Laissons ici de côté la question de savoir si l’abrogation de la loi du 17 mai 2013 ouvrant le mariage aux couples de personnes de même sexe serait politiquement inopportune pour nous pencher exclusivement sur sa faisabilité juridique.
Nathalie Kosciusko-Morizet, s’exprimant sur Europe 1, a ainsi prétendu que l’abrogation ne serait « pas possible, car le Conseil constitutionnel a une jurisprudence constante sur la question : il ne revient pas sur des nouveaux droits qui ont été donnés. » L’avocat Caroline Mécary, citée par Le Figaro, a affirmé que « d’un point de vue technique, un parlement peut défaire ce qu’un autre parlement a fait, mais cela ne passerait jamais devant le Conseil constitutionnel.

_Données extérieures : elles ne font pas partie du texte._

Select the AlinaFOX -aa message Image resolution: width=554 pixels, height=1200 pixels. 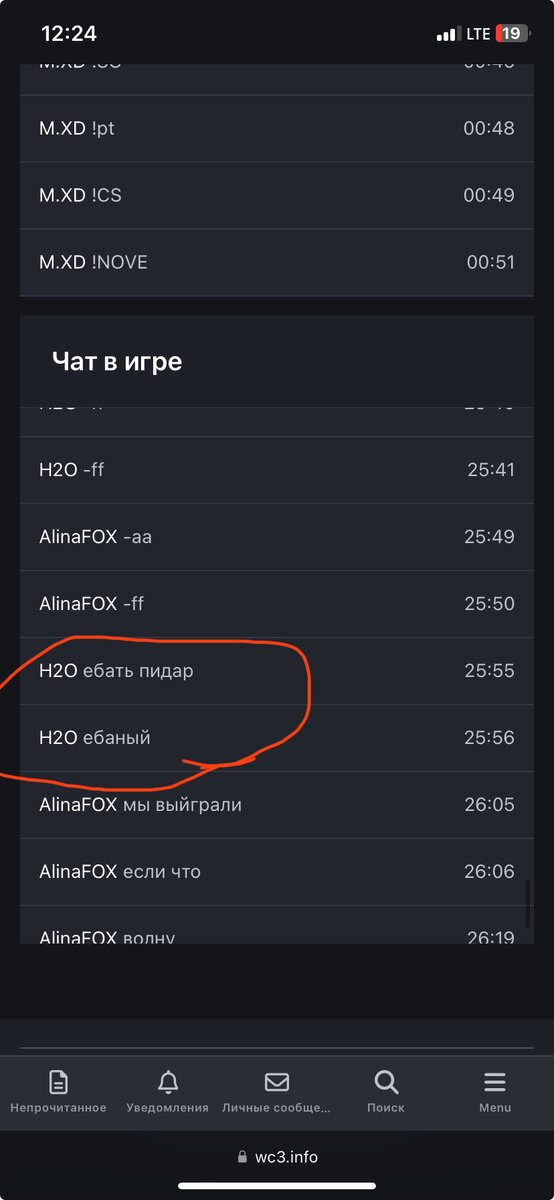pos(277,537)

La seule possibilité d’échapper à sa sanction serait d’organiser un référendum. […] Il n’y a jamais eu de retour en arrière sur toutes les grandes réformes de société, comme le droit de vote des femmes, le droit à l’avortement ou l’abrogation de la peine de mort. » Elle a mis en avant également, rapporte Le Figaro, en cas d’abrogation, la discrimination à l’égard des citoyens homosexuels, qui n’auraient pas selon elle le même traitement juridique que ceux ayant pu se marier et adopter. Elle a affirmé, enfin, que la Cour européenne des droits de l’homme pourrait être saisie de cette discrimination.
Ces affirmations sont-elle fondées ? Elles n’ont pas convaincu le constitutionnaliste de gauche Olivier Duhamel. S’exprimant sur Le Lab politique de Europe 1, il tort le cou à cette idée :
En la matière, les règles sont de nature législative, la décision appartient au Parlement.
Il sera certes impossible de démarier ceux qui l’ont été.
Il sera certes nécessaire d’accorder à tous le droit de s’unir.
Mais s’agissant du mariage stricto sensu, aucun principe constitutionnel n’empêchait la droite de refuser aux homosexuels le droit de se marier. Aucun principe constitutionnel n’empêchait la gauche de le leur accorder. Aucun principe constitutionnel n’empêcherait à la droite de le leur enlever.
L’état des personnes, comme le rappelle Olivier Duhamel, fait partie des matières que l’article 34 de la Constitution fait expressément entrer dans le domaine de la loi et sur lesquelles le Parlement est donc pleinement compétent à décider [2]. L’éventuelle contrainte limitant son action ne pourrait donc être que prétorienne, si le Conseil constitutionnel devait déclarer contraire à la Constitution une loi d’abrogation de la loi Taubira, ou si la Cour européenne des droits de l’homme condamnait la France pour avoir enfreint, par une loi qui les contredirait, les droits consacrés dans la Convention européenne des droits de l’homme de 1950 [3].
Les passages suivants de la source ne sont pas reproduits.